● **What to produce**
Listed below are entries; give the number of lines among them that include "toolbar", and only that number.

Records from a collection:
########################################
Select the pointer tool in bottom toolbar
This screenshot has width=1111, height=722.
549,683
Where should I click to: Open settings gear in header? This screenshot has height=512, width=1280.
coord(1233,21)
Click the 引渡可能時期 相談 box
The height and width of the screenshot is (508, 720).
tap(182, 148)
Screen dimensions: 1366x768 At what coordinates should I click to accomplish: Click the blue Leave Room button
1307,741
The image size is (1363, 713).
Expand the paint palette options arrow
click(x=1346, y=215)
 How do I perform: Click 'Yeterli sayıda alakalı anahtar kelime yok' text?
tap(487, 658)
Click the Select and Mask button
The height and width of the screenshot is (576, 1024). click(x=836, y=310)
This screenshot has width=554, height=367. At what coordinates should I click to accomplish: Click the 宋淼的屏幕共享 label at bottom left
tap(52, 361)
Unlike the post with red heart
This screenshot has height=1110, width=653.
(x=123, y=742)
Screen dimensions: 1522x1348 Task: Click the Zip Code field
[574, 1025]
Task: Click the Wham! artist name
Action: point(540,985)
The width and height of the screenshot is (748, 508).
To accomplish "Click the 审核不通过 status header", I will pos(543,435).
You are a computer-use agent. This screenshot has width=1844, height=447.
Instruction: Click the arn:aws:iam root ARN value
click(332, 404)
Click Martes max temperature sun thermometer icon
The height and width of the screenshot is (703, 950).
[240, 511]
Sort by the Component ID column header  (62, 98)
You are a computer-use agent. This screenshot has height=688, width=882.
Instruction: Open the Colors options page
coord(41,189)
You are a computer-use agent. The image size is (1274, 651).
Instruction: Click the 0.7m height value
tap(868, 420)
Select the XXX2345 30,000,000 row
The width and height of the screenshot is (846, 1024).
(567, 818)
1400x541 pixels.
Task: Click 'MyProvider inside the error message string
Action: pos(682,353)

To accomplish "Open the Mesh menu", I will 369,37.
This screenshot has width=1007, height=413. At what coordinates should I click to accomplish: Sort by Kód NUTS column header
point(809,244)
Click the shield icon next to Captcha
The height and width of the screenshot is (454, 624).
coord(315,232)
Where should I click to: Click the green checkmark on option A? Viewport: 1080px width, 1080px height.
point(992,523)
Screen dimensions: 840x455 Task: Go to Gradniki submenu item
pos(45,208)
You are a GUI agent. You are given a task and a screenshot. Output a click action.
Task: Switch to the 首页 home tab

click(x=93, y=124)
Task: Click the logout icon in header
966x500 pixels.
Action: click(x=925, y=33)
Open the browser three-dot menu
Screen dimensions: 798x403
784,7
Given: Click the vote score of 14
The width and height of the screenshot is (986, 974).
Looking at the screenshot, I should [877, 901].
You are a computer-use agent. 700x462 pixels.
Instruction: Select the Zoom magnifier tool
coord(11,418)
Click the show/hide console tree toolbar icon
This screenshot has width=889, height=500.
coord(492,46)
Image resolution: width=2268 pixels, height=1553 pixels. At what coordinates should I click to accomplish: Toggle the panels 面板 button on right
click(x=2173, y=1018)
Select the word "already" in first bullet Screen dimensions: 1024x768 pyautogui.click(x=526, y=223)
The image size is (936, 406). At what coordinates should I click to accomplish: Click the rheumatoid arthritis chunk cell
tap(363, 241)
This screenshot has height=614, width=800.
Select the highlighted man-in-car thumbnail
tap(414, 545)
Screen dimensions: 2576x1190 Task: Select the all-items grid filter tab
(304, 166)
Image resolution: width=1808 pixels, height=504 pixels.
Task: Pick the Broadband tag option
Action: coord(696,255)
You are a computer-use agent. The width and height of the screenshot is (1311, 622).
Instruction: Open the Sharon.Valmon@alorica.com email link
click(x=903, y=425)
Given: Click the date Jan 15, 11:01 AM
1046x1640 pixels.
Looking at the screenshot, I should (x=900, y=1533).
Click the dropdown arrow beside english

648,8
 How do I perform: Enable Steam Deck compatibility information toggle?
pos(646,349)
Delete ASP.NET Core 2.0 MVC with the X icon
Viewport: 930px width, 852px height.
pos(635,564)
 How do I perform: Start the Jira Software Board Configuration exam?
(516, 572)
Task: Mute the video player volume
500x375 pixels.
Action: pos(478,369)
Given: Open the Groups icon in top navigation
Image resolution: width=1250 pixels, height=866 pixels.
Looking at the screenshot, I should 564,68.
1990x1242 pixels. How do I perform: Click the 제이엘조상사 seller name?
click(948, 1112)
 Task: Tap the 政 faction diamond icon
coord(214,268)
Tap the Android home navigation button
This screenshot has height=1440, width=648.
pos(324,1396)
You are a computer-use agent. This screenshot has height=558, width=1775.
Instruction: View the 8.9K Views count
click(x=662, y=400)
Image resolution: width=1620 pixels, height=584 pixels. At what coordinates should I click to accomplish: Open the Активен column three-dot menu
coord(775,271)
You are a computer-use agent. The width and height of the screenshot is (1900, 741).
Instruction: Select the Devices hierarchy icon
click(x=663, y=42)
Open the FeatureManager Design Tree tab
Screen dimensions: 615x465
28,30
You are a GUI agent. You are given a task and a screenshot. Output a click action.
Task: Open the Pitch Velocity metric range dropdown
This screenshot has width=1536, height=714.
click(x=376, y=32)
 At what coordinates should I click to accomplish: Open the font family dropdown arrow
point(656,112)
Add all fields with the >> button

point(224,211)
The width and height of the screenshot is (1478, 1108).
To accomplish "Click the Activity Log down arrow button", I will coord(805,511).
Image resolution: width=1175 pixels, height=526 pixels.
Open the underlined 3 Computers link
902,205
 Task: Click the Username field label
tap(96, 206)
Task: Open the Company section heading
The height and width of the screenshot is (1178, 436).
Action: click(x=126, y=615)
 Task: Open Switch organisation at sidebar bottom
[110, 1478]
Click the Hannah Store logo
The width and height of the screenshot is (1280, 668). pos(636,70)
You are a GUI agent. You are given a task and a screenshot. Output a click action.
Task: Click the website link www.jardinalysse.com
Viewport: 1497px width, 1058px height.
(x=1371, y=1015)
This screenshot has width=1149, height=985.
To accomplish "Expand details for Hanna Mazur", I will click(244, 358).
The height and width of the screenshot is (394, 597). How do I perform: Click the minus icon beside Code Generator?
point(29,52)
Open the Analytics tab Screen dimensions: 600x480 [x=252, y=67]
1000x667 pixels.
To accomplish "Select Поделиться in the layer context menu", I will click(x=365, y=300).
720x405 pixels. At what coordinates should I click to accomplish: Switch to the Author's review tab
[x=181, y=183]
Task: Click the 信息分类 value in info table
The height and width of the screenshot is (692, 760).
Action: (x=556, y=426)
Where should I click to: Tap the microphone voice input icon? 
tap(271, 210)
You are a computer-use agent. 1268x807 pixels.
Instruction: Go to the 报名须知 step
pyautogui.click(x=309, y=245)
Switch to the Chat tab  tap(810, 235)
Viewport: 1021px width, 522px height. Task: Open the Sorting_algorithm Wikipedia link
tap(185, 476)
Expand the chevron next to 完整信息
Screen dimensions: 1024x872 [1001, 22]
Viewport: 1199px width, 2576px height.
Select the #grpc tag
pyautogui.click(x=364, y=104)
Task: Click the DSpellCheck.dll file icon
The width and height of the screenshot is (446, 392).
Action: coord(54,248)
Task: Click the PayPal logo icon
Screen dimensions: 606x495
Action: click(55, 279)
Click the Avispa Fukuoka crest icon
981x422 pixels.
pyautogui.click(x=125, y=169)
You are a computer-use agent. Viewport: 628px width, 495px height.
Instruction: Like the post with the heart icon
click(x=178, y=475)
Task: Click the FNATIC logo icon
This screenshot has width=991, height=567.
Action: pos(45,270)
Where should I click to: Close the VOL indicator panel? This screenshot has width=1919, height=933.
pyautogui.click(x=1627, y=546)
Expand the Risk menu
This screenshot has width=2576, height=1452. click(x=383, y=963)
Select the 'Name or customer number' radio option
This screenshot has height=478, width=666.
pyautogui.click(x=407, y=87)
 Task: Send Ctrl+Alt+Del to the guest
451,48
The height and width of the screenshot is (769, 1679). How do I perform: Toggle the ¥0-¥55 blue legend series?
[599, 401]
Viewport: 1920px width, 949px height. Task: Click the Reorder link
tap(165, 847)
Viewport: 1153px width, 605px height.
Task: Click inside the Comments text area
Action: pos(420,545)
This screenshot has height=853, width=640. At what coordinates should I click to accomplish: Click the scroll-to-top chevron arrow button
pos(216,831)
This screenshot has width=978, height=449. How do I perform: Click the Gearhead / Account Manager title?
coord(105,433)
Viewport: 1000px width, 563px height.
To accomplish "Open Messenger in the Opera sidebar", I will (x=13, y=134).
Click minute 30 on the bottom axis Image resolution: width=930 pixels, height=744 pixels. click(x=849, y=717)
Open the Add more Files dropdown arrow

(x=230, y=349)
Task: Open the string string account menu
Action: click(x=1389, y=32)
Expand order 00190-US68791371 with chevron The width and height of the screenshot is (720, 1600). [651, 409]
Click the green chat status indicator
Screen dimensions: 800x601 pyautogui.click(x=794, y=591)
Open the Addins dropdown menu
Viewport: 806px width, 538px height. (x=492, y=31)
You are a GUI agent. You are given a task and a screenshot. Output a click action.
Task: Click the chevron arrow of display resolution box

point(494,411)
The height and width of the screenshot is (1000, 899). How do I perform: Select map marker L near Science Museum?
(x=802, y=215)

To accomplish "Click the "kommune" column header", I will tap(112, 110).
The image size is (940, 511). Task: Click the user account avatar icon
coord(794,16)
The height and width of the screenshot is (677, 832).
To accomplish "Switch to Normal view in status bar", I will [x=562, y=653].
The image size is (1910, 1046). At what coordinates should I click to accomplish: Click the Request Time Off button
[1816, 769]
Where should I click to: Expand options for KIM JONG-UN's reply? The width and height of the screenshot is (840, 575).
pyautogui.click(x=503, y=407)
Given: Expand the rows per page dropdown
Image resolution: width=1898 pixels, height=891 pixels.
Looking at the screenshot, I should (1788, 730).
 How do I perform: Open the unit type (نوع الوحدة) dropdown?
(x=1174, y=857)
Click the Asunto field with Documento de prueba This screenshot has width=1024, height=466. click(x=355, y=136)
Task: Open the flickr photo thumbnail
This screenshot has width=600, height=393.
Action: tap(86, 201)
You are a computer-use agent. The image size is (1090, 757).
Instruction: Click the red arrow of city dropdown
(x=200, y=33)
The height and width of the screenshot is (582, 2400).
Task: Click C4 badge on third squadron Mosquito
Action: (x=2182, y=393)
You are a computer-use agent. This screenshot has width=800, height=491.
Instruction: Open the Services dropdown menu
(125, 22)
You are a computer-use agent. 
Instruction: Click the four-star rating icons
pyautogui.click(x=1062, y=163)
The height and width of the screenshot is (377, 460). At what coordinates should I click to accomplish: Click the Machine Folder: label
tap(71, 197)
########################################
● **Answer area**
2